17 Shevat 5779‎ | 23 janvier 2019

Alep, c’est la ville historique d’Aram Tsova

Située au nord-ouest de la Syrie, la ville d’Alep est depuis 2012 le théâtre de violents combats entre les forces loyales à Assad et les rebelles. En plus d’être la seconde plus grande ville de Syrie, Alep a été pendant des centaines d’années le berceau d’une communauté juive florissante, celle d’Aram Tsova.
Alep-Aram Tsova est mentionnée pour la première fois dans le Livre de Samuel qui relate que la ville a été conquise par Yoav, général du roi David. Les traces de la première communauté juive d’Alep, elles, remontent à l’époque du Premier Temple. Ces Juifs, qui se sont toujours fait appeler les Juifs d’Aram Tsova, ont vécu au fil des siècles des périodes de prospérité alternées avec des périodes de persécution. Le statut des juifs était, comme dans beaucoup d’endroits, fonction des souverains et de leurs gouvernements.
Au XVesiècle la ville accueille de nombreux Juifs parmi les Expulsés d’Espagne. Le XVIIIe siècle marque la période la plus florissante de la communauté d’Aram Tsova qui s’enrichit avec la venue de marchands juifs du monde entier. En effet, Alep a été, de l’Antiquité jusqu’à l’ouverture du canal de Suez, un lieu de passage primordial pour le commerce entre l’Occident et l’Orient. Beaucoup de Juifs réussissent dans les affaires et deviennent très fortunés tout en restant extrêmement pieux et attachés à la tradition juive. C’est à cette époque que la communauté devient plus nombreuse et qu’elle joue un rôle important dans la vie de la cité.
Une des particularités de la communauté d’Aram Tsova d’avoir conservé pendant plus de cinq cents ans un très précieux manuscrit : le « Keter Aram Tsova » (couronne d’Aram Tsova) appelé le Codex d’Alep est en effet la plus ancienne version connue du Tana’h. Écrit entre 910 et 930 de notre ère à Tibériade, ce texte est considéré comme la plus grande autorité en matière de « massora » (transmission). Il est le plus fiable concernant son texte biblique, sa vocalisation et sa cantillation. C’est d’ailleurs sur la base de ce texte que Maïmonide a écrit les règles relatives à la rédaction précise des rouleaux de la Torah.

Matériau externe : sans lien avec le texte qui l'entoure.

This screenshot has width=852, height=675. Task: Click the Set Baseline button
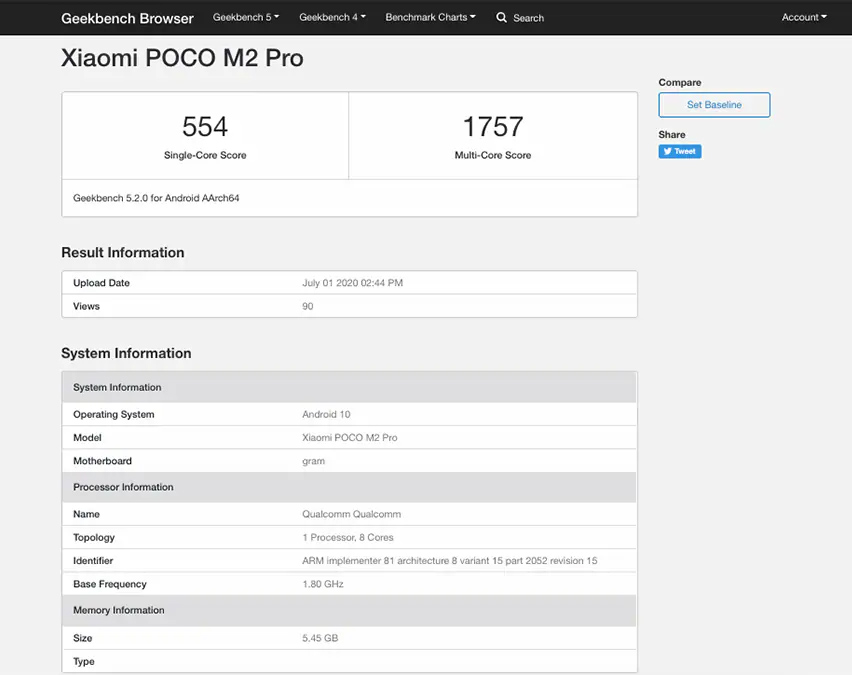tap(714, 104)
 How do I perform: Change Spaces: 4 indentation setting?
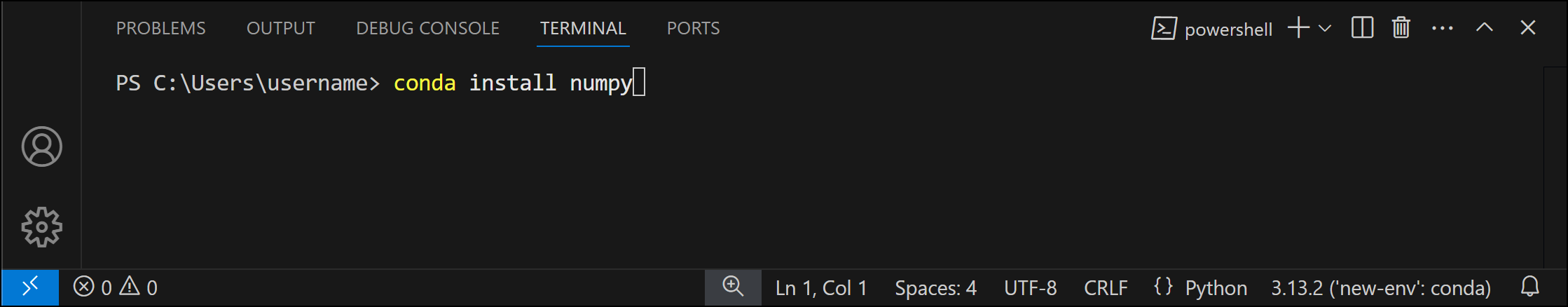pos(935,288)
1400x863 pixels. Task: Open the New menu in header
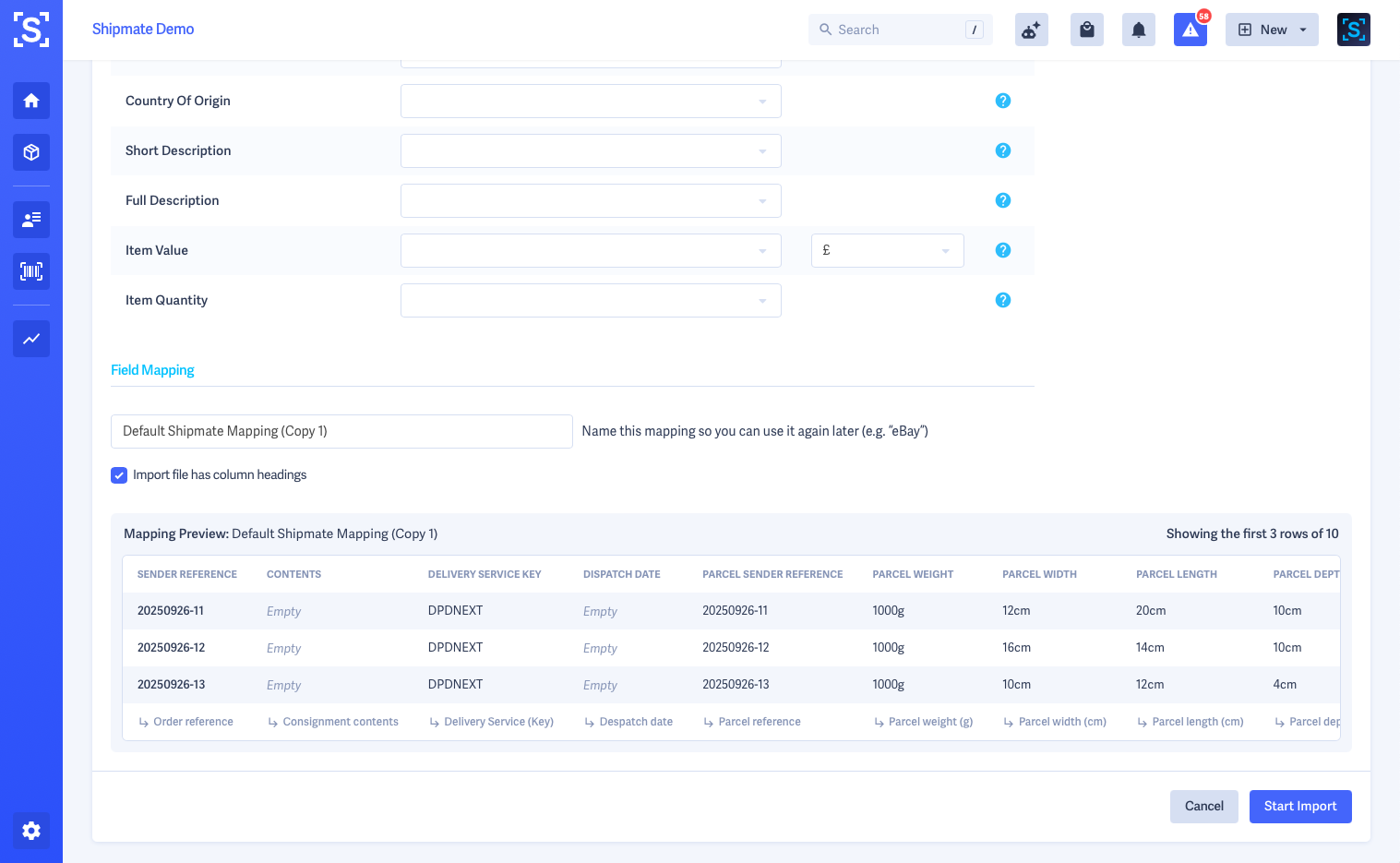tap(1272, 30)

Le Codex a transité entre différentes communautés du Moyen-Orient pour finalement arriver à Alep en 1375. Les juifs se sont empressés de lui aménager une salle dans la grande synagogue d’Alep, l’ont renommé le Codex d’Alep, et l’ont gardé farouchement pendant près de six cents ans, jusqu’à sa disparition en 1947.
1947 reste dans la mémoire des juifs des pays arabes comme une année fatale. Au lendemain du vote de l’ONU pour le partage de la Palestine en deux États, des persécutions contre les Juifs éclatent. Ces émeutes vont durer une seule journée et vont coûter la vie à 75 personnes. Les synagogues de la ville ainsi que des maisons, commerces et centres juifs sont incendiés. Pour se protéger, les Juifs se barricadent chez eux pendant trois jours. Dès que le calme est retrouvé, la grande majorité de la communauté s’organise afin de quitter Alep.
Pour ce qui est du Codex, la synagogue dans laquelle il est entreposé est elle aussi incendiée. Le Codex subit de nombreux dommages et ensuite disparaît subitement : les rumeurs courent qu’il a été détruit. Pourtant, en 1958, il refait miraculeusement surface en Israël. Un juif qui arrive d’Alep après s’être enfui à pied par la Turquie remet aux autorités israéliennes la Couronne. L’État d’Israël conscient du trésor qu’il détient entre ses mains, l’entrepose dans les archives du Musée d’Israël où il est conservé jusqu’à nos jours.
On peut retrouver aujourd’hui la diaspora d’Aram Tsova aux quatre coins du monde. Ainsi, dès l’ouverture du canal de Suez, une partie de la communauté quitte Alep pour aller vivre en Égypte où le commerce se développe. Au cours du 20esiècle, la diaspora d’Alep a recréé des communautés au rite d’Aram Tsova de par le monde, notamment en Israël, à Manchester, à Buenos Aires, à Mexico, à São Paulo et aux USA. Le célèbre chanteur Yaacov Shwekey est, par exemple, descendant de cette communauté d’Alep par son père.